> [Aufgabe 1] Welche weiteren Mechanismen zählt der Text über Arborea in dem Satz mit „So richtig rund“ auf? Nenne sie alle.
> [Aufgabe 2] Schreib den Text über Arborea nach seinem letzten Satz weiter.

> [Textabschnitt]
┄┄┄┄┄┄┄┄┄┄┄┄┄┄┄┄┄┄┄┄
Was ein Argument für Arborea sein könnte, ist die Möglichkeit mit bis zu fünf Personen zu spielen. Wirklich ansprechend ist diese Möglichkeit meiner Ansicht nach nicht. Schon vier Personen sind für meinen Geschmack zu viel, da sich durch das Ablaufen der Wege und der etwas eingeschränkten Vorausplanbarkeit der eigenen Züge eine sehr hohe Downtime ergibt. Kann man im eigenen Zug nur Dorfbewohner einsetzen und keine aktivieren dauerte es dann wirklich, bis man wieder eine „richtige“ Aktion machen kann. Ideal ist das Spiel mit drei Personen oder im Solomodus.
Das interessanteste spielmechanische Element sind die gemeinsamen Ressourcen. Man kann schon eine ordentliche Summe an Punkten anhäufen, wenn man nicht alle Ressourcen verbraucht, die man produziert hat. Das Worker Placement bzw. das Managen der eigenen Worker ist herausfordernd, fühlt sich dabei allerdings nicht großartig anders an als in anderen Spielen, in denen man gut Haushalten muss mit den eigenen Workern. So richtig rund kommen die ganzen weiteren Mechanismen mit den Endsiegpunktbedingungen, Ökosystempuzzeln, Monster sammeln und Multiplikatoren aufbauen nicht zusammen, wobei sich Arborea bei den Punktesalaten trotzdem noch im guten Durchschnitt bewegt.
┄┄┄┄┄┄┄┄┄┄┄┄┄┄┄┄┄┄┄┄
> [Daten]
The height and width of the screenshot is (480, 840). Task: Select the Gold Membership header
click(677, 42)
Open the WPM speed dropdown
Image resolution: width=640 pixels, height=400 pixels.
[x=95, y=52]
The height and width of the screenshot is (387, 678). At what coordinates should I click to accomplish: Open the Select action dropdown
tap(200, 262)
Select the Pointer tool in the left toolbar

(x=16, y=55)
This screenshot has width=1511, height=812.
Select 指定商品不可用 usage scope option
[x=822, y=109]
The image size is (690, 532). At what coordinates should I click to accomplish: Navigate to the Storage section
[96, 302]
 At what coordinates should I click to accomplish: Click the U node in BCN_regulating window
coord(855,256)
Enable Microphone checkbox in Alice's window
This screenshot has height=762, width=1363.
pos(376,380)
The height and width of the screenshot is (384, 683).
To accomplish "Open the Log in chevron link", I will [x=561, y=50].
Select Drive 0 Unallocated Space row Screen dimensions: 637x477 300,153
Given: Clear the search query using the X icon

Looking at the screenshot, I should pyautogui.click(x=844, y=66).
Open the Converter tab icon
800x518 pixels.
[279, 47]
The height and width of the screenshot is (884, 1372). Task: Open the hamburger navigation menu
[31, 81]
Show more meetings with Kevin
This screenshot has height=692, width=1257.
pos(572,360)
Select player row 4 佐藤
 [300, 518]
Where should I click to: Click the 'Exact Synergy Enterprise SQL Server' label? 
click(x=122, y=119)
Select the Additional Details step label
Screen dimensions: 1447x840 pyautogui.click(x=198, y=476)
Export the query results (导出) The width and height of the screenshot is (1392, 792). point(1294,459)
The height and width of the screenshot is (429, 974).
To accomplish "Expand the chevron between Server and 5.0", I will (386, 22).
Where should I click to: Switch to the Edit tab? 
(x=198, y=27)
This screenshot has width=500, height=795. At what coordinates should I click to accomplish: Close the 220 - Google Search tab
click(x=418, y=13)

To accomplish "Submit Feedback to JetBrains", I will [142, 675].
┄┄┄┄┄┄┄┄┄┄┄┄┄┄┄┄┄┄┄┄
> [Antwort 1] Endsiegpunktbedingungen, Ökosystempuzzeln, Monster sammeln, Multiplikatoren aufbauen

> [Antwort 2]
Langfristig bietet das Spiel viele Möglichkeiten, sich an neuen Strategien zu probieren. Wem das Spiel gefällt, dem wird hier auch so schnell nicht langweilig werden.
Mein persönliches Highlight ist der Solomodus. Für ein relativ komplexes Spiel wie Arborea ist er wunderbar einfach zu steuern und bietet eine fein einstellbare Schwierigkeit, die für jedes Kenntnislevel des Spiels geeignet sein dürfte.
Für die Aktionen des Bots zieht man einfach eine Karte vom Solokartenstapel und führt die einzelnen Aktionsschritte aus. Durch die Menge an Workern, die der Bot platziert, fühlt sich das Spiel solo mehr nach einer Partie mit drei Personen und nicht nach einer 2-Personen-Partie an. Einzig etwas Vorhersehbarkeit bei den Aktionskarten des Bots würde es noch besser machen.
Insgesamt ist Arborea ein sehr solides gehobenes Kennerspiel, das sich vielleicht etwas zu sehr auf die Optik fokussiert. Mechanisch wäre an der ein oder anderen Stelle noch ein bisschen Luft nach oben. Trotzdem ist es für mich eine Empfehlung wert für alle, die auf Eurogames mit sehr vielseitigem Punktesalat stehen.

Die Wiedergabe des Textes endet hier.